My first introduction at the hypocrisy which can occur with SOME "environmentalists" came in college. Fieldtrip into Canada led by a high ranking official in the sierra club. We were on land owned by the Canadian government and had been given strict instructions on not disturbing anything in the reserve. Long story short I witnessed this individual use his rock hammer to hack a chunk of gold out of a rock face and put it in his pocket. Needless to say it went home with him. Same dip who would drum into us in class how evil farmers were for using chemicals, ranchers were for polluting waters and how government control was the answer to saving the planet. Sad thing is this was prevalent in numerous college classes. Glad it opened my eyes to how powerhungry anyone can become when they feel they know what is in the best interest of others.


----------



## Plainsman (Jul 30, 2003)

north1 I can't disagree much, but that doesn't justify the thief Bundy. I think we should take the Sierra Club guy and Bundy and throw them in a cell together for a while.


----------



## north1 (Nov 9, 2010)

I don't disagree with you one bit, but that would make too much sense.


----------



## Plainsman (Jul 30, 2003)

I have a question for those of you who graze cattle. I was in the Texas Great Bend area this winter and over 100 years ago they grazed it so heavily that much of the area has not recovered and doesn't support grazing today. I watched Bundy on TV say it took 320 acres to support a cow. The first thing that enters my mind is do cows sprint from one grass spear to the next or what? With grass this sparse I think about the energetics and can't understand where the caloric intake would equal the caloric output. It's kind of like fish that are introduced to a lake with a lot of insects in the water but no minnows. The 12 inch fish are fat and healthy, but the 24 inch fish are skinny because of feeding energetics. They can't expend the energy to chase small food objects and grow fat. Wouldn't the same feeding energetics apply to an area that requires 320 acres to feed a cow? That's only two cows per square mile.


----------



## blhunter3 (May 5, 2007)

There are different guidelines that the NRCS has for land use and cattle grazing. I cannot find the link, but we have worked with the NRCS with the pastures we use, to utilize maximum grazing efficiency without damaging the land scape. I know that North Dakota and Nevada are completely different area's but they should have some guidelines like what you are wondering about.


----------



## Ron Gilmore (Jan 7, 2003)

One final comment on this issue. The BLM was shown in court to be acting in a non appropriate manner by Hage Family. This is a matter of public record and one that cannot be denied. I believe that under the current Adm the same types of things likely are taking place. The good that this issue has done is to bring bad behavior to light and we should not forget that and should demand our elected officals seek to stop said practice. It is after all public land with multi use options in place for it. It should be managed for all of those options not one alone.

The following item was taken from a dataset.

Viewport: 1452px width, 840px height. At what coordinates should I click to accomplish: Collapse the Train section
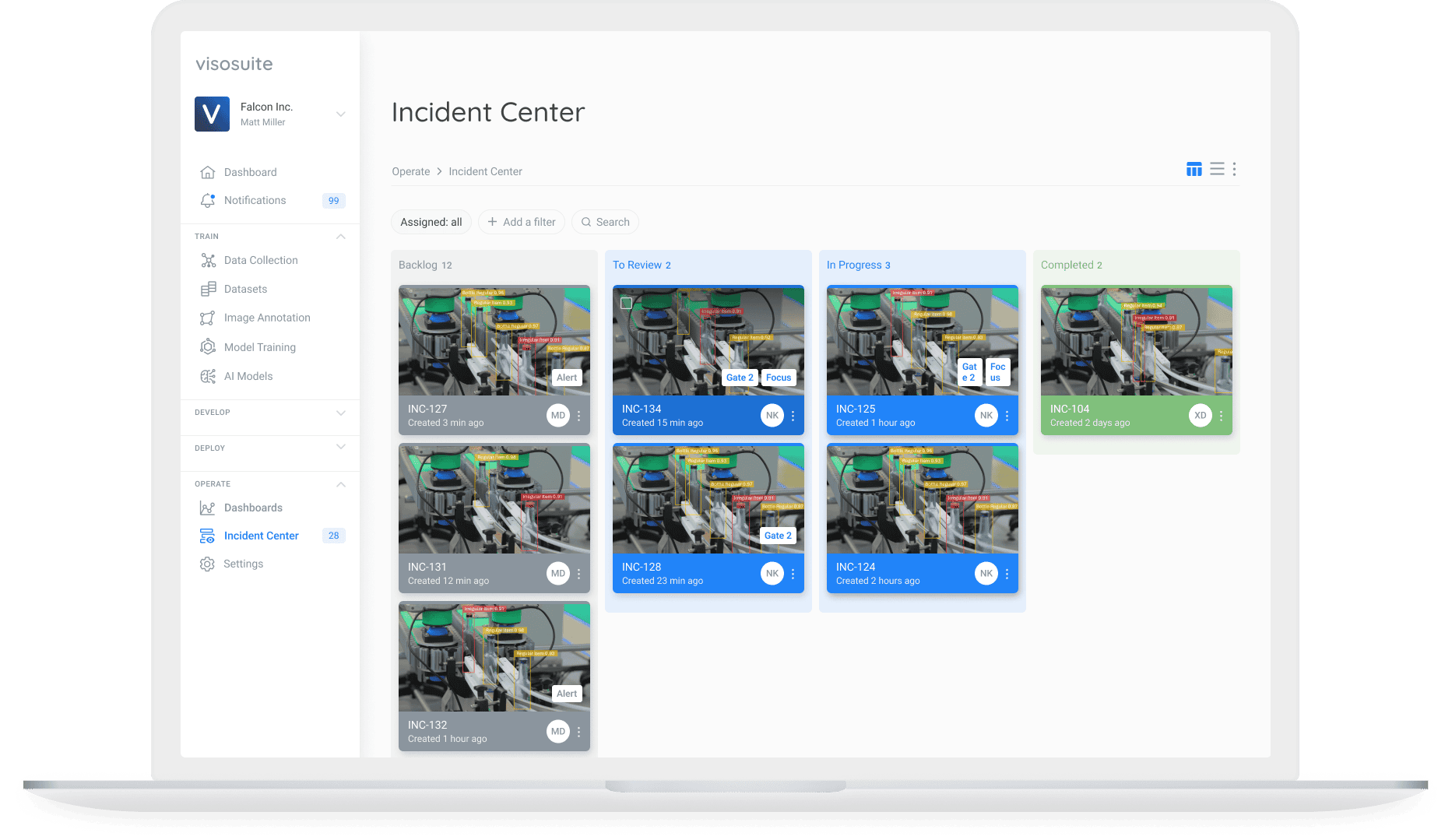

The actions and course taken by Bundy where wrong choices by him. The BLM acting in bad faith does not permit Bundy to do so as well and I pointed out a wrong does not permit others to act wrongly as well.

I see a whole lot of misinformation and confusion over this subject, there is the issue of the BLM behavior past and current that needs to be addressed. There is the behavior and choices by Bundy that left him holding an empty bag.

There is the actions of Reid and others associated with him in trying to push through a under the table deal. Do not know if any laws where broken or ethics violated but that is in itself another matter as well.

Trying to mix all of them into one and justify something is how and why we are at the point we are. Everyone should be on the side of ranchers who have been wronged and should be supportive of their right to seek damages e.g. Hage Family, I hope they win at the higher court during appeal.

So to be straight up direct, this is a mess that needs fixing so things like this do not occur in other areas and corrections to existing problems that have been created.

Just step back and look at these events and issues without bias, I think when one does that, clarity of the wrongs all the way around become very clear. Look at it with bias either side and you will only see what you want to see.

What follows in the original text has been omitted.